Question

ncbi sra toolkit, how to modify the fastq format? Need filter information

0

Entering edit mode

8.4 years ago

claude.loverdo • 0

I want to use data from NCBI. The classic fatsq format is:

@SRR2192406.1 HWI-ST0860_91:8:1101:1925:1972 length=100
GTTTGNACCATCTTGACAGACTTCAAAAATTGGCTGGGGTCTAAATTGTTCCCCAAGCTGCCCGGCCTCCCCTTCATCTCTTGTCAAGATCGGAAGAGCA
+SRR2192406.1 HWI-ST0860_91:8:1101:1925:1972 length=100
CBCFF#2ACFHFHJJIJIJIJJJJJJIGIGHHIJJI??D?@FGIJJJJIIGFHGHIIIEIIIFHHFEEE2?>ABCACDDACCCAAC@>@AA8<22922?C
@SRR2192406.1 HWI-ST0860_91:8:1101:1925:1972 length=100
TGACAAGAGATGAAGGGGAGGCCGGGCAGCTTGGGGAACAATTTAGACCCCAGCCAATTTTTGAAGTCTGTCAAGATGGTGCAAACAGATCGGAAGAGCG
+SRR2192406.1 HWI-ST0860_91:8:1101:1925:1972 length=100
CCCFFFFFHGHHHGJIJJIJJIJEHHIIJJJGGHIJGIJJIJIJJJHHHGEDEFDEEEDCCDDDDCDDECDDDDDDDDDCCDACDDDDDDDDDBDBDDDB

which I can either get downloading directly in fastq format from NCBI, or using the sra toolkit, with the

fastq-dump --split-spot -X 5 -Z SRR2192406 > test.fastq

(the -X 5 is here only to avoid downloading all while I'm trying to figure out how to get the format I want).
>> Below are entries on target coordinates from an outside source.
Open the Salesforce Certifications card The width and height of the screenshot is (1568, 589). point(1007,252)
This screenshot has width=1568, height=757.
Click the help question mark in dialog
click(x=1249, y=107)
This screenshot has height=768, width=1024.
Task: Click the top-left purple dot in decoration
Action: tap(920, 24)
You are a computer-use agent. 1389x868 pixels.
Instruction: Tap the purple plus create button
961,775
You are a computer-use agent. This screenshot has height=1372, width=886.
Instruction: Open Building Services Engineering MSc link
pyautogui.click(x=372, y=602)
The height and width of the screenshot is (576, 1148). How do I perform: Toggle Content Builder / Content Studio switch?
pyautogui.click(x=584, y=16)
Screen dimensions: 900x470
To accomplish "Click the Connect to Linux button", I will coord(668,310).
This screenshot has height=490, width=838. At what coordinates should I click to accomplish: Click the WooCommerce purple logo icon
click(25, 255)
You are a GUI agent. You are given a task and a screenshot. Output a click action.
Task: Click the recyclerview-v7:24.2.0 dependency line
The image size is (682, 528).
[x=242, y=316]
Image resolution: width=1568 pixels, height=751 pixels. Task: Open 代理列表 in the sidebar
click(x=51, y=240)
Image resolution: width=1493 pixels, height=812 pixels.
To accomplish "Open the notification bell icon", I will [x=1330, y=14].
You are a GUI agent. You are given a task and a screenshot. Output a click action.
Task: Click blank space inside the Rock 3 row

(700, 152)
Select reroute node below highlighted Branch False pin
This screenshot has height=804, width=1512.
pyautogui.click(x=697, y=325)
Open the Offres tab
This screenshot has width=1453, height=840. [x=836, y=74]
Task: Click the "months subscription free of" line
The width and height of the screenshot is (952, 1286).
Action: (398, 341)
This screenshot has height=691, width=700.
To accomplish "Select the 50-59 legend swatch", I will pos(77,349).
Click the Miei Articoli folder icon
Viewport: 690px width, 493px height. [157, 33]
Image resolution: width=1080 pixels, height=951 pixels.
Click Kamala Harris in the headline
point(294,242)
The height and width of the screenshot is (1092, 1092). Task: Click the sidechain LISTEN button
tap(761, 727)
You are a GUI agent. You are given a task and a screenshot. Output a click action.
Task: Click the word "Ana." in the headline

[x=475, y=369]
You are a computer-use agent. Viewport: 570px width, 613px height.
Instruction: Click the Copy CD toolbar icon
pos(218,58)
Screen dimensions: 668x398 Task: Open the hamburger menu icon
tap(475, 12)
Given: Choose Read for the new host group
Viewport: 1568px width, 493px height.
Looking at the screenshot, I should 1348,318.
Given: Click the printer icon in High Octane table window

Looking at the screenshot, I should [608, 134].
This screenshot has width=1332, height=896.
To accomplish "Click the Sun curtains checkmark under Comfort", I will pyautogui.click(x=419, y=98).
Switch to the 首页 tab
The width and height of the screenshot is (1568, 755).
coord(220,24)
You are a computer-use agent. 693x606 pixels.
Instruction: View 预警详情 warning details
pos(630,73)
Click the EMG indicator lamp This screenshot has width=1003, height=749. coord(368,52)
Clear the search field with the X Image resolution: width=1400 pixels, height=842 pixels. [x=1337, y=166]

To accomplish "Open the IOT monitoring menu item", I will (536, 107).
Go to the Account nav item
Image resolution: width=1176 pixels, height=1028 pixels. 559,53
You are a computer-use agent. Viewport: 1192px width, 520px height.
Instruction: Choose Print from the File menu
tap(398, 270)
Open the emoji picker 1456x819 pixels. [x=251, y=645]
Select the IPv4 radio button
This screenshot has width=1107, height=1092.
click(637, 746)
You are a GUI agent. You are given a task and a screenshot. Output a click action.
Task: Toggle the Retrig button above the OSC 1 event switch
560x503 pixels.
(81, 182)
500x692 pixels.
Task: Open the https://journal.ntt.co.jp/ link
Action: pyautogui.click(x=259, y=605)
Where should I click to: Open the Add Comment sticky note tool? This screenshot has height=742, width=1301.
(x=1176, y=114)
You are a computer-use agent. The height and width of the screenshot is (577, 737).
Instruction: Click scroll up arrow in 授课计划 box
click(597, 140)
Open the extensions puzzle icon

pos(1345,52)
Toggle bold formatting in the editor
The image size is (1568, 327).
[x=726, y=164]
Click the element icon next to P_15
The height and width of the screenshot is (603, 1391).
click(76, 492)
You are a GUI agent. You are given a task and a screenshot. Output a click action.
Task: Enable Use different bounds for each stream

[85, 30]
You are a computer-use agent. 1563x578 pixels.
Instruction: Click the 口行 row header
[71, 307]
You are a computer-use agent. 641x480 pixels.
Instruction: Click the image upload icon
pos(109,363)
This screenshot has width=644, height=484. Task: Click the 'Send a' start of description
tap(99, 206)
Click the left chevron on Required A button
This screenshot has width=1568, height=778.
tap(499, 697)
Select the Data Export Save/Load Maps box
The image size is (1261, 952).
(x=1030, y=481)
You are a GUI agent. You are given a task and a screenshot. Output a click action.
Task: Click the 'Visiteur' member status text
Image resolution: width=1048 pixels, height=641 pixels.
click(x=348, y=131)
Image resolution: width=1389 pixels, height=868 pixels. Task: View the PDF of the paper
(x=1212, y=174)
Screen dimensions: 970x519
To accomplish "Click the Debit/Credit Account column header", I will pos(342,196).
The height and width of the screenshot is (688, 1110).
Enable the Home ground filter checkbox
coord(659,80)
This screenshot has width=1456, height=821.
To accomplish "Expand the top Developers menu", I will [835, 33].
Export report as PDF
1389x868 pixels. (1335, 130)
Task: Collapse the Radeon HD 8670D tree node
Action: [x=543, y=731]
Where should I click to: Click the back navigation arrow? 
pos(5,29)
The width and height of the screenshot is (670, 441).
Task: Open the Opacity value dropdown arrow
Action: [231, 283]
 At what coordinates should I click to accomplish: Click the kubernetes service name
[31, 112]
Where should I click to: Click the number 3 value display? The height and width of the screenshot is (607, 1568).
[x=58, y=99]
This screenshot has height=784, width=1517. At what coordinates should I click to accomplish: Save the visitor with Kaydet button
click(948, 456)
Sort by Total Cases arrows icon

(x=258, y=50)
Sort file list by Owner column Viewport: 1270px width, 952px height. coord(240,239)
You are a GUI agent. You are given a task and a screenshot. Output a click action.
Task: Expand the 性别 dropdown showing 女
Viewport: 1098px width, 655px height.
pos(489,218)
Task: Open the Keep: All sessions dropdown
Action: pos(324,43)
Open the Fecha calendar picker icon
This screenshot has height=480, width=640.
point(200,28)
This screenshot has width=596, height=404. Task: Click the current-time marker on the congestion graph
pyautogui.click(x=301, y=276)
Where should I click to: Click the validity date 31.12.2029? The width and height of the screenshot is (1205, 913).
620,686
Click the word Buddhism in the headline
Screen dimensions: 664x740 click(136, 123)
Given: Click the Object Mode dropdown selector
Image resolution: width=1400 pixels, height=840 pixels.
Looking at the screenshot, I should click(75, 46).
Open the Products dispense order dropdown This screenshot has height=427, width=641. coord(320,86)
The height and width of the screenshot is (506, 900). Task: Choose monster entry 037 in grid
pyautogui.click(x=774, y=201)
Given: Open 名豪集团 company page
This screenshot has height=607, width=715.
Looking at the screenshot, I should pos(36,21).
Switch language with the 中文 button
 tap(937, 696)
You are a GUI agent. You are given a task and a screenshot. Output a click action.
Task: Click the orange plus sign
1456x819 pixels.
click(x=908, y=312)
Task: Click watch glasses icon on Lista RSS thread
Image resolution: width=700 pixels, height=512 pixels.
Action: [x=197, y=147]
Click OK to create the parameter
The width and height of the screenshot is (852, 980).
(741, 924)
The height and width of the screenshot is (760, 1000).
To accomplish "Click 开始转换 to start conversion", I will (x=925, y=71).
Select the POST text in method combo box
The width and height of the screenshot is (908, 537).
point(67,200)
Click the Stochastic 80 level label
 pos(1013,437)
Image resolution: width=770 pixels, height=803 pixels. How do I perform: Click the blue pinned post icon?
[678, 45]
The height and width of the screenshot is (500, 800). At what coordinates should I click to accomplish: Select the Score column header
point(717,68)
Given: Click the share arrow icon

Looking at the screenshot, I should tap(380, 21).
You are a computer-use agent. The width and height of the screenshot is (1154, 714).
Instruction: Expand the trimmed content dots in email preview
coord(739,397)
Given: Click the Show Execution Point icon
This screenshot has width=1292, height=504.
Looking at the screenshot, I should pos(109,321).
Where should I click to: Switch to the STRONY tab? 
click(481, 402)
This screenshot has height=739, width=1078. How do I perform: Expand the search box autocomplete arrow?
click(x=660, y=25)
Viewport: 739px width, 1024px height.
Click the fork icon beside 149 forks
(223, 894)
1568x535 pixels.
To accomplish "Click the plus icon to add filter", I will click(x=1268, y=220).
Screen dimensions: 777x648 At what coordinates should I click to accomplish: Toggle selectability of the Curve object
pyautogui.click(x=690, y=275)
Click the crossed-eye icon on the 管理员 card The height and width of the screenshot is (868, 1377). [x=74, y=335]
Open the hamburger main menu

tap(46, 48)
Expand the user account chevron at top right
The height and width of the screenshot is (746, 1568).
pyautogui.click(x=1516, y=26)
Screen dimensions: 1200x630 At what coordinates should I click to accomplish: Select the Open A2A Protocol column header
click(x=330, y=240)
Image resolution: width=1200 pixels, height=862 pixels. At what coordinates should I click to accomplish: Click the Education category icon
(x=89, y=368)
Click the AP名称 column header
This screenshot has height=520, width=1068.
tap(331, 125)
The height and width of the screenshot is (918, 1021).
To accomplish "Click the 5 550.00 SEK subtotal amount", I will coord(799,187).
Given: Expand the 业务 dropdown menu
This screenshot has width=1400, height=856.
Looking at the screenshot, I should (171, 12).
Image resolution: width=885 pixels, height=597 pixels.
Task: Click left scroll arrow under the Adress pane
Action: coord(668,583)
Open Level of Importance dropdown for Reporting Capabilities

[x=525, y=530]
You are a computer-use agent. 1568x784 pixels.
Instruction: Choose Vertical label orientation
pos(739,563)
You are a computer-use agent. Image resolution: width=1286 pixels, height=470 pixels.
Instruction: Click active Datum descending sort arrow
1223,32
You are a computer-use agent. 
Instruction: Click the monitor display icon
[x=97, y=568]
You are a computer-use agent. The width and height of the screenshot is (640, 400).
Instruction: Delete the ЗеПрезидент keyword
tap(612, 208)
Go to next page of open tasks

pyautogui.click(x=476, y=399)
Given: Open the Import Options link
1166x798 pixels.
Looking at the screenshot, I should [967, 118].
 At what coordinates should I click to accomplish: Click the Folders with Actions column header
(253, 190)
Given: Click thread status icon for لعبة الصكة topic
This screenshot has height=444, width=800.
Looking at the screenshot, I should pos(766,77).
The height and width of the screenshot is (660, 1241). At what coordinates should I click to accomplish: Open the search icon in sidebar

The issue is that I would like another information. In the illumina fastq format, the first line is (below the wikipedia example). @EAS139:136:FC706VJ:2:2104:15343:197393 1:Y:18:ATCACG The Y is if the read is filtered, N otherwise . For what I understand, it has to do with the proximity of the spots (if some spots are too close together, they are scored N). I need to filter them out, because for my application I really want to decrease all noise sources.

I am still quite new to the NCBI archive, but I hope the original format use for downloading in this archive retains all the information.

My question, it is how to get this information? Is there any way to ask for a different fastq format? Or should I use a different route to access the NCBI data? Thanks!

sequencing next-gen • 3.6k views

ADD COMMENT • link 8.4 years ago by claude.loverdo • 0

2

Entering edit mode

You are looking for the second word of the description line as found in FASTQ files from Illumina instruments. I have never seen this in data downloaded from the short read archive, neither in SRA files from NCBI nor on FASTQ files from EBI. I guess that it is removed during submission. See also Should I use reads with good quality but failed-vendor flag?

ADD REPLY • link 8.4 years ago by piet ★ 1.9k

0

Entering edit mode

Thanks for your replies! The submitters didn't use the fastq format. So I found that : illumina-dump -X 5 -x -Z SRR2192406 give me the data I want. The format is a bit different and I still have to figure out how I'll treat it, but at least I have the information I need.

ADD REPLY • link 8.4 years ago by claude.loverdo • 0

0

Entering edit mode

Actually this is getting closer to what I want: fastq-dump -R pass --split-spot -X 5 -Z SRR2192406 -> it writes only the spots that pass the filter.

ADD REPLY • link 8.4 years ago by claude.loverdo • 0

score 1 · Answer 1 · 2016-06-24

Use the -F or --origfmt option with fastq-dump to get the original illumina fastq headers.

Generally Illumina software failed (N) reads should not be in the data people use/submit to SRA and you can verify that once you dump them in the original format.

If the original submitters had changed the header (from the standard illumina one) then that is what you will get back with the -F option. SRA can only give you what they received from the submitters.